Porcellio scaber (otherwise known as the common rough woodlouse or simply rough woodlouse), is a species of European woodlouse. It is not to be confused with Armadillidium which are able to curl into a ball to defend themselves.
Porcellio scaber is found across Central and Western Europe. In the United Kingdom, it is one of the "big five" species of woodlouse. It has also colonised North America, South Africa and other areas, largely through human activity. It is also the most common species of woodlouse found in Australian gardens.
P. scaber can grow up to 20mm long, and is usually a grey colour, paler underneath, although brown, blue, yellow or pinkish hues may also be observed (like many other woodlice, a red variety can often be found in coastal areas). It lives in a wide variety of habitats which contain reasonable to high levels of humidity, but it is less dependent on water than Oniscus asellus.
P.Scabers lose water by diffusion through their permeable exoskeletons. Because of this, to avoid desiccation they will often seek out environments with humid air and plenty of ground moisture, preferably cold to minimize rate of water loss, and dark to avoid detection by predators.
P.Scabers will often be found in conditions such as ones under plant pots or bricks in gardens, because they provide shelter and a nearby source of food.
P.Scabers are detrivores meaning that they mainly feed on dead matter and excreted waste (fallen leaves, wood, etc.) however a larger group can start to work their way through live plants as well, causing problems for any gardens they inhabit.
They often form one of the bottom rungs of the food chain with many species preying on them (millipedes, shrews, etc.) and one species of spider (Dysdera crocata) preying entirely on woodlice.
P.Scaber woodlice has a head composed of three lobes. The head has a compound eye and two antenna. The body is covered by a segmented exoskeleton called the thorax.
As woodlice excrete their nitrogenous waste as ammonia, their exoskeleton is permeable to ammonia and water, and lacks a waxy cuticle.
Woodlice are not complex enough to actively seek a favorable environment so their movement is controlled almost entirely by reflexes. To attempt to find an environment where they will lose less moisture and then stay there P.Scabers will alter factors such as speed and rate of turning (orthokinesis and klinokinesis). When in a dry or hot environment, P.Scabers can be observed to increase speed and turn more often to attempt to leave the unfavorable environment. In a moist dark cool environment, they will slow down dramatically and often stop altogether. To avoid desiccation, most woodlice (including P.Scabers) exhibit thigmokinesis, slowing down or stopping when in contact with multiple sides (such as the corner of a box or a crack between two bricks), which leads to clumping of woodlice to reduce their surface area through which water can be lost. Another manifestation of this is a woodlouse in a Petri dish being unwilling to ever leave the edge of the dish.

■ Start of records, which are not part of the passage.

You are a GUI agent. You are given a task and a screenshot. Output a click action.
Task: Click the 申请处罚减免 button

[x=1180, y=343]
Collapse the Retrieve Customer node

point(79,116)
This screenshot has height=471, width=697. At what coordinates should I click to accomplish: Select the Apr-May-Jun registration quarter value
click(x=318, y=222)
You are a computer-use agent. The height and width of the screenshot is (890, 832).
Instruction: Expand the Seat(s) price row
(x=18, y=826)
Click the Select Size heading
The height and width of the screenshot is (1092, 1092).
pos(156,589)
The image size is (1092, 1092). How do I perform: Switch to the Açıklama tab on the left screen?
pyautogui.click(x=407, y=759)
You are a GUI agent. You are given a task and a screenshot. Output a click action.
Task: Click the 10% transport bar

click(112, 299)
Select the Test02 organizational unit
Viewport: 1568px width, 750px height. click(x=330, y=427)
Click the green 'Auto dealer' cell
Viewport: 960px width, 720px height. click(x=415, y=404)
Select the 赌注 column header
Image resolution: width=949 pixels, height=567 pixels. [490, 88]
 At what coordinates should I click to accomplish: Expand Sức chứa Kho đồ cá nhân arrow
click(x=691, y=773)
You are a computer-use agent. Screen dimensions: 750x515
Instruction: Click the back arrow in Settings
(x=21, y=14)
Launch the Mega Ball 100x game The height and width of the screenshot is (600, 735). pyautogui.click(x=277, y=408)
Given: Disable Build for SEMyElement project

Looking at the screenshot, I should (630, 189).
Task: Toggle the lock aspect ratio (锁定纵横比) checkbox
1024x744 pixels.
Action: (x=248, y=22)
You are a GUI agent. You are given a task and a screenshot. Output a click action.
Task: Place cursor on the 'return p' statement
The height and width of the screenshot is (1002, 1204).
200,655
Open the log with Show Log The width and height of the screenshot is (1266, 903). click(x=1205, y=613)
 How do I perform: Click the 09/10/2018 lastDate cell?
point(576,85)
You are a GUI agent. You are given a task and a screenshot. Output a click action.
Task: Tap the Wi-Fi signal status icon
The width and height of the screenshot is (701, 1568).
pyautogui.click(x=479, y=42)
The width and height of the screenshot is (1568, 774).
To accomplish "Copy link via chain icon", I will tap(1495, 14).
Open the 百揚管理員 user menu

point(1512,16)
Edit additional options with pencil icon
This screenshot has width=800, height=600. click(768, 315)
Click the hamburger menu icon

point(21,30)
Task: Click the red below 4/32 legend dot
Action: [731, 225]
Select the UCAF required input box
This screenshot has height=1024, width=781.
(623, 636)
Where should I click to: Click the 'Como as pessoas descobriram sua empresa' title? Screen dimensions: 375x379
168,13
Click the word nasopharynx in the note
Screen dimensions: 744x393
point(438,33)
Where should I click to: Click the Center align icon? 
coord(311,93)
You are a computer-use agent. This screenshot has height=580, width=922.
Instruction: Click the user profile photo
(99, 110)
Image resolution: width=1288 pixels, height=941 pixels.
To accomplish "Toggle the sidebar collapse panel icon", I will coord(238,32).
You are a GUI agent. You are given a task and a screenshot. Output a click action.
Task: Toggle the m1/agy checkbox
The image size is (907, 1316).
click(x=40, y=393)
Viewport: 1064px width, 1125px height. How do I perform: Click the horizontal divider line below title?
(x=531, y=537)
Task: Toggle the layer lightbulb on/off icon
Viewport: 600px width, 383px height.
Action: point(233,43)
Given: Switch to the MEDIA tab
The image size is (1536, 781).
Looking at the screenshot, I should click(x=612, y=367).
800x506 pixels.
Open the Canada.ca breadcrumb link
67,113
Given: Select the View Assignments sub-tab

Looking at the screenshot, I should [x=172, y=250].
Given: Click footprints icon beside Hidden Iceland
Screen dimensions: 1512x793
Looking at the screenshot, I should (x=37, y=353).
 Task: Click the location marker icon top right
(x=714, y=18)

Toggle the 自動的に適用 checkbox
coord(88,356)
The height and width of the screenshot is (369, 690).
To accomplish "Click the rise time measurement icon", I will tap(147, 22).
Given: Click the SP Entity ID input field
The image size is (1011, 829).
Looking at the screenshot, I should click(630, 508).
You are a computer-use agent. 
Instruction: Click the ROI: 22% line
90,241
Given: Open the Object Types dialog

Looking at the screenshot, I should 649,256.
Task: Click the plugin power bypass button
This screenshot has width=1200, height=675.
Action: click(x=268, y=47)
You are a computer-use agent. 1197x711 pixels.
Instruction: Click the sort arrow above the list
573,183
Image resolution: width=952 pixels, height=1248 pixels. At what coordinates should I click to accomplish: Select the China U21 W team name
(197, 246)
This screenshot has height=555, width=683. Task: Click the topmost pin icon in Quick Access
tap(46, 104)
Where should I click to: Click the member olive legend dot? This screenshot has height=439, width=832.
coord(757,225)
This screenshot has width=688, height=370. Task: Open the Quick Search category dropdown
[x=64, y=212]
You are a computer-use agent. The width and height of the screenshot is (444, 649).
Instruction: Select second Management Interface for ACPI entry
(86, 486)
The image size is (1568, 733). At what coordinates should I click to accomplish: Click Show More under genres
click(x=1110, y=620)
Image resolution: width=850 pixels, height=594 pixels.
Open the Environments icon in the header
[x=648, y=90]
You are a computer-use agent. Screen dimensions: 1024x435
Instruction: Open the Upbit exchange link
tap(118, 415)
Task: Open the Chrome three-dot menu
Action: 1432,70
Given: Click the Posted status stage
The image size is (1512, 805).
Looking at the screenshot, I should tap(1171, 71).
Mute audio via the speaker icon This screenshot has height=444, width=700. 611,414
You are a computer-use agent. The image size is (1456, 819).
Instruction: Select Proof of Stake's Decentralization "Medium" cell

Another behavioral mechanism exhibited by P.Scabers is turn alternation. When turning in the wild due to klinokinesis, it was observed that turns would alternate between left and right. This would help a P.Scaber escape from a harmful environment or predator more efficiently as alternating turns average to form a straight line, unlike random turns which may well become a circle back to the predator. Several mechanisms for this have been proposed such as short term memory or following the outside wall, but the theory with most support is the BALM mechanism, which suggests that on the original turn the legs on the outside of the turn will become relatively more tired and so will end up being overpowered by the legs on the inside of the turn, causing it to turn the previous way from last time.